Кирьян рухнул на первый снег, раскинув руки крестом. В его глазах застыло удивление. Так новое горе пришло в дом Лампадовых.
Домна похоронила Кирьяна на кладбище рядом с Демьяном Ивановичем. Утром она похоронила мужа, вечером в сгустившихся фиолетовых сумерках она с дитём пришла к Стёпке.
- Ты осиротил нас с Захарушкой, так бери тады нас на прокорм, - сказала Домна удивлённому Стёпке.
Стёпка не прогнал её, только спросил:
- А будешь жить со мной, как баба?
- А чё дееть мне? - усмехнулась Домна. - Буду.
- Лады, - обрадовался Стёпка, после возвращения с войны живший один в запущенной избе. Оба его родителя умерли от тифа ещё в восемнадцатом году.
Он оглядел Домну. Она ему нравилась: баба подходящая.
Стёпка засветил толстую, с руку, пасхальную свечу, конфискованную в сельской церкви.
Домна покормила цицей Захарку, уложила на лаву и легла сама поодаль от дитя.
- Иди, што ли, - позвала она Стёпку. - Посмотрим, чё ты могёшь, убивец...
Полночи они катались на широкой лаве. Билась Домна головой о подстеленную Стёпкину шинельку, вонзаясь ногтями в голую спину мужика, полосуя её в кровь, пока тот не вскинулся с хриплым стоном.
Стёпка уснул, а Домна некоторое время смотрела на его лицо в неверном свете пасхальной свечи, на его чернеющий впадиной раскрытый щербатый рот, вслушиваясь в ровное с присвистом дыхание. Затем она поднялась с лавы, стараясь не потревожить Стёпкин сон, подошла к печи, где ещё раньше заприметила топор.

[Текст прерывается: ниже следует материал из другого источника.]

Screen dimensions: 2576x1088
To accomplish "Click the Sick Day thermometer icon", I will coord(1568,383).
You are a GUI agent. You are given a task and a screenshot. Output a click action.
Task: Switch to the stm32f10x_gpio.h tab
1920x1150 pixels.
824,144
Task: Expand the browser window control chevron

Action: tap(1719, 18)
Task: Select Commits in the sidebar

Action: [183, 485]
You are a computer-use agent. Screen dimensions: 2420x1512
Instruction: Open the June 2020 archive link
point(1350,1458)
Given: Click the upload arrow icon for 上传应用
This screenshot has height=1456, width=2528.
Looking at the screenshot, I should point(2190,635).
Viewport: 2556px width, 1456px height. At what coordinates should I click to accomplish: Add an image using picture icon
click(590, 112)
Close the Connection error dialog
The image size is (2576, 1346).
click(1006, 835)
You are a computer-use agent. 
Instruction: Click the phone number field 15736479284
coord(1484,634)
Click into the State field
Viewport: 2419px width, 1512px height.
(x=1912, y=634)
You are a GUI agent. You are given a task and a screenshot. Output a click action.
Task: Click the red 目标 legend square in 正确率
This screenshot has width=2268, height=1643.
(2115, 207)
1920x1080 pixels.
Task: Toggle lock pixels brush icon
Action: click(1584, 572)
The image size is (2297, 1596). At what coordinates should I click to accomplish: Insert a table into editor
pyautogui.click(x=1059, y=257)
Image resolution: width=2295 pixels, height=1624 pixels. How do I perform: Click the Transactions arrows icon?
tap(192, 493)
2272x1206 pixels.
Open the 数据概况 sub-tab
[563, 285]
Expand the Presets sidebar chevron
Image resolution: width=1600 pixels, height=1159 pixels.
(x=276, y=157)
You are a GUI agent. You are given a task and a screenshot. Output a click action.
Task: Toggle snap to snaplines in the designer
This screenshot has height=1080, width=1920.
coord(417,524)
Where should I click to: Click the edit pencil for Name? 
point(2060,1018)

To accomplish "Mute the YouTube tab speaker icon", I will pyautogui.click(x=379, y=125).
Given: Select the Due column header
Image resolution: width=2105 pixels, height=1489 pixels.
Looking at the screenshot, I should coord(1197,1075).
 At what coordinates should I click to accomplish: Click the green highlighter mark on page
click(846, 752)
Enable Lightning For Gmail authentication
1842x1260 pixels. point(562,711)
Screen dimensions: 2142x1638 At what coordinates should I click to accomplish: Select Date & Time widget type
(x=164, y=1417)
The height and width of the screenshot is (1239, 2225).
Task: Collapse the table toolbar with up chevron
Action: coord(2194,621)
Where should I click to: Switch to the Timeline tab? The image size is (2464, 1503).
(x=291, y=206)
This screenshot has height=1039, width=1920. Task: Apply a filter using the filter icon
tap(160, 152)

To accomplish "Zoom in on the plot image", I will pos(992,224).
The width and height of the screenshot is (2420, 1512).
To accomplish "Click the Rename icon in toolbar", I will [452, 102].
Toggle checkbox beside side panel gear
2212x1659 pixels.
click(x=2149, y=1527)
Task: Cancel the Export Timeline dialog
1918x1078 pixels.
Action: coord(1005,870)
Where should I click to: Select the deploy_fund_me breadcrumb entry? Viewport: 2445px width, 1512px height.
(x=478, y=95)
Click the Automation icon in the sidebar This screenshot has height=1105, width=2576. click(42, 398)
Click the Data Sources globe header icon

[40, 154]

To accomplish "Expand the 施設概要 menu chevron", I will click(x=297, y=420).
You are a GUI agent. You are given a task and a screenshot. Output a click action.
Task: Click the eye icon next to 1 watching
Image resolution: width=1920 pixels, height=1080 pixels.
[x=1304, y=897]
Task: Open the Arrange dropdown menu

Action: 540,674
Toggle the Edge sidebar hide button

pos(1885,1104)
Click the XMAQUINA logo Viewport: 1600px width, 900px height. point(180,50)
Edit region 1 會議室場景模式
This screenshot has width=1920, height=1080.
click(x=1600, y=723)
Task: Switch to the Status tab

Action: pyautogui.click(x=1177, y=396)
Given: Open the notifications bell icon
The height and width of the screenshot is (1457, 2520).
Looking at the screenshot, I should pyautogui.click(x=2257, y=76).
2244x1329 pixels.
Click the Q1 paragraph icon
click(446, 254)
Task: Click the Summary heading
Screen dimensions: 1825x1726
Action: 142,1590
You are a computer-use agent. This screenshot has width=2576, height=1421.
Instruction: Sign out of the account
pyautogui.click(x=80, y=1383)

Стёпка умер во сне. Домна ударила его обухом топора по голове. Послышался хруст костей. Домна ударила второй раз и отбросила топор в сторону. Глаза Стёпкины открылись, но были они уже мертвы.
Домна оделась. Взяла на руки пробудившегося ребёнка, вынула грудь и приложила его к соску. Лицо её было спокойно.
Уложив уснувшего ребёнка на лаву, она вышла на улицу.
Было ещё темно. По небу тоскливо плыл ущербный месяц.
В темноте пробежала Домна к своему дому. Там она переменила широкую юбку на Кирьяновы штаны, оседлала единственную оставшуюся в хозяйстве лошадь Маруську, вскочила на неё по-мужски, и ночная мгла поглотила её.
На следующее утро, когда Стёпка не появился в назначенное время в сельсовете, к нему Лихой отправил деда Лукьяна. Дед Лукьян нашёл в просывшей избе мёртвого Стёпку и орущего Домниного младенца.
Младенца забрал Григорий Уваров. У его Ульянки, ещё кормившую грудью их Ваську, молока хватало на двоих.
А Стёпку Охлябьева похоронили с большевистскими почестями в самом центре кладбища.